Ich denke dir fehlt der eigentliche Raid1 Verbund (ein Device aus beiden Platten)

Bei dir sind ja beide einzelnen Platten sichtbar....

Was ist den das für ein Controller?

----------

## teck

Dass beide Platten sichtbar sind, hat mich auch schon gewundert.

Der RAID-Controller ist on Board:

GIGABYITE

Ultra Durable 3 Motherboard

GA-EP45-UD3LR/GA-EP45-UD3L

Wenn ich dort in die RAID-Konfiguration gehe, dann wird eindeutig ein gespiegeltes RAID-1 der beiden Festplatten angezeigt. Und bootable steht auf "yes".
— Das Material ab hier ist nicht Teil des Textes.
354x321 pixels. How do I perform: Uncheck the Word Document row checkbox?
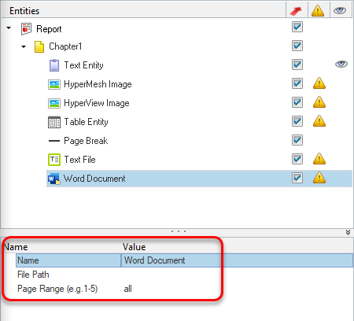[297, 178]
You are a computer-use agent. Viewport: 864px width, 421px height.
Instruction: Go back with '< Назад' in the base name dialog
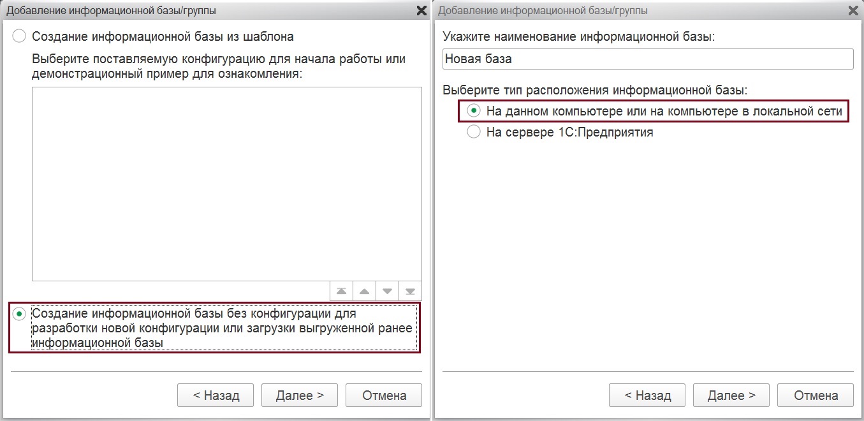[x=647, y=395]
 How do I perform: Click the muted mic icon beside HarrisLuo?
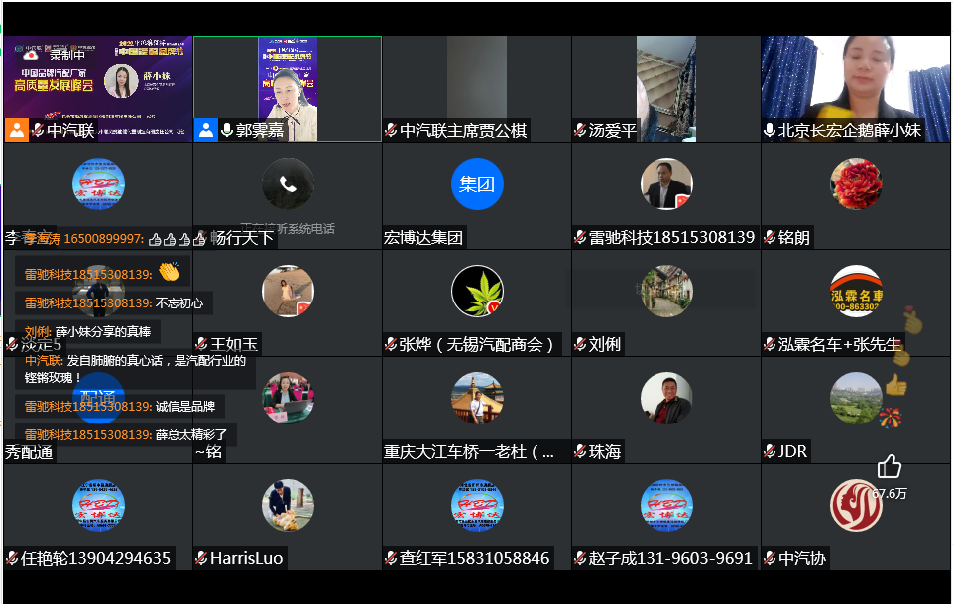click(201, 559)
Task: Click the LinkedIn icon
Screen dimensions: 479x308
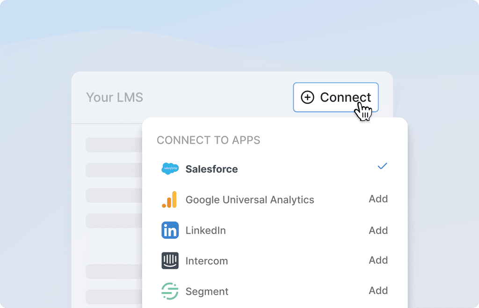Action: coord(170,230)
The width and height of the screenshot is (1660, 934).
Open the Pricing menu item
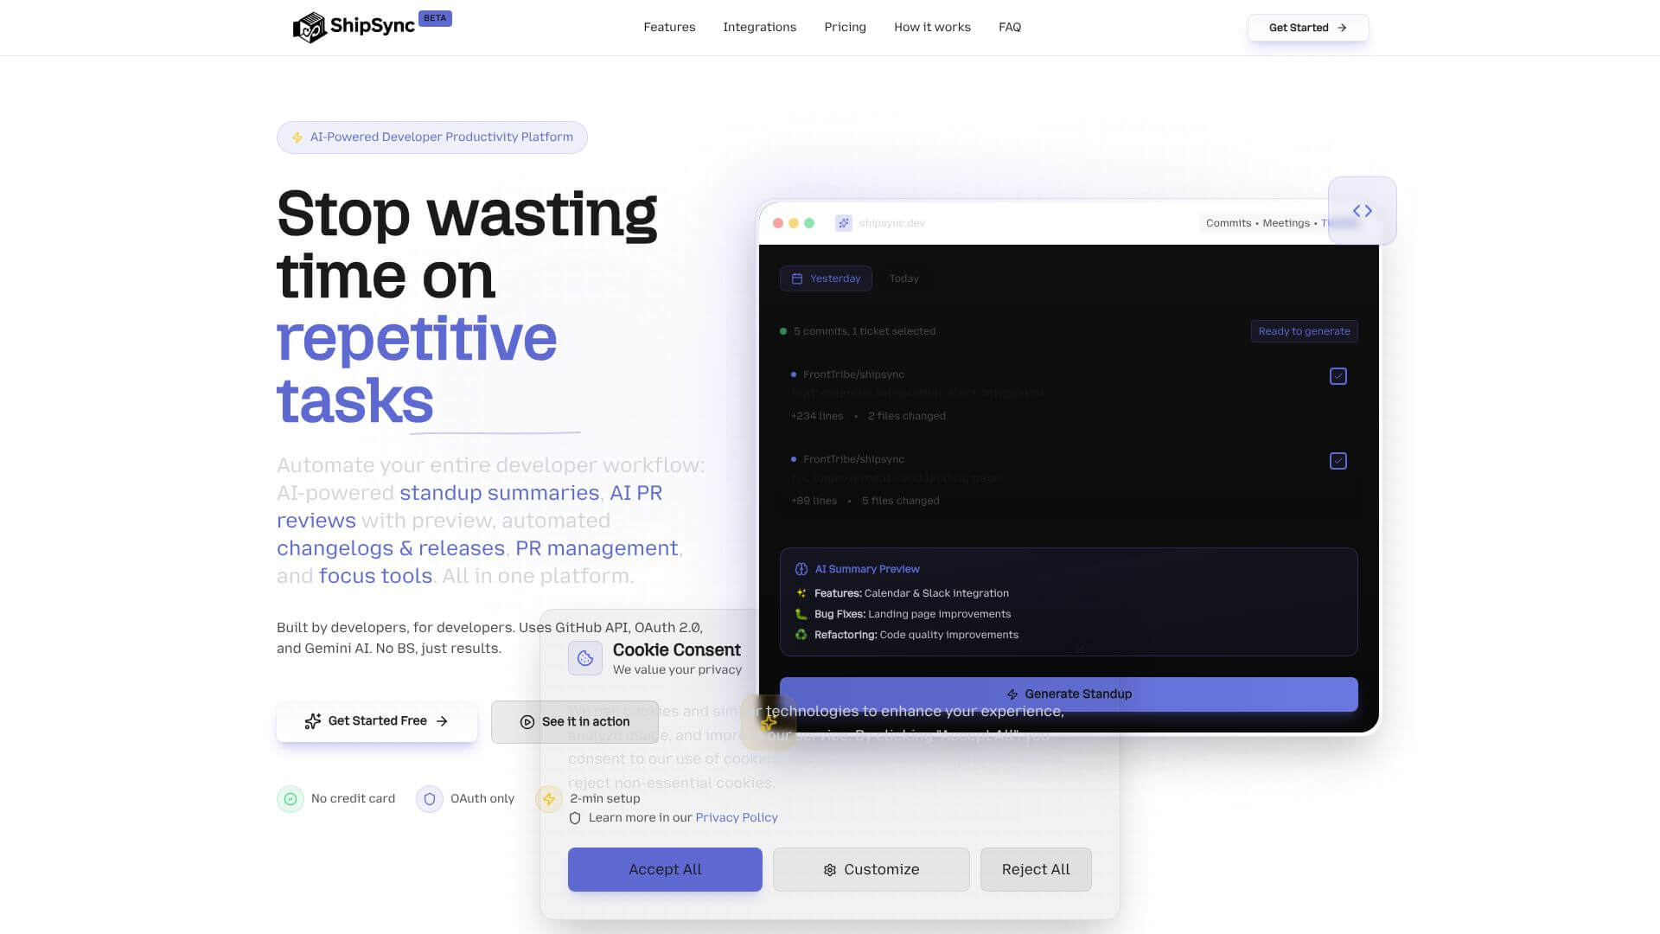[845, 27]
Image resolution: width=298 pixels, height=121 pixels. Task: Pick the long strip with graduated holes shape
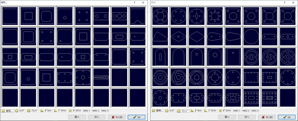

Ich habe den Verbund mit der gparted-Live CD partitioniert und anschließend waren beide Platten identisch. Danach habe ich Gentoo aufgespielt

Bevor ich Gentoo aufspielte, kam übrigens tatsächlich eine Meldung, dass man ein bootfägiges Medium einlegen sollte. Diese Meldung kommt nicht mehr.

----------

## Genone

Ich hätte das ganze ja erstmal ohne RAID Setup probiert, ein RAID-1 kann man ja relativ einfach "nachrüsten". Und von Hardware RAID kann hier ja eher nicht die Rede sein wenn das OS beide Platten sieht.

----------

## Josef.95

Ah.. ok, dann ist es ein Fake Raid

Um dies unter Linux nutzen zu können benötigst du device-mapper und dmraid

Siehe hierzu zb im Wiki RAID/Onboard

 *teck wrote:*   

> Dass beide Platten sichtbar sind, hat mich auch schon gewundert.

  Das ist das türkische beim fake Onboard Raid

und afaik beim Software Raid auch. Beachte, diese beiden Einzelplatten darfst bzw solltest du nicht ändern!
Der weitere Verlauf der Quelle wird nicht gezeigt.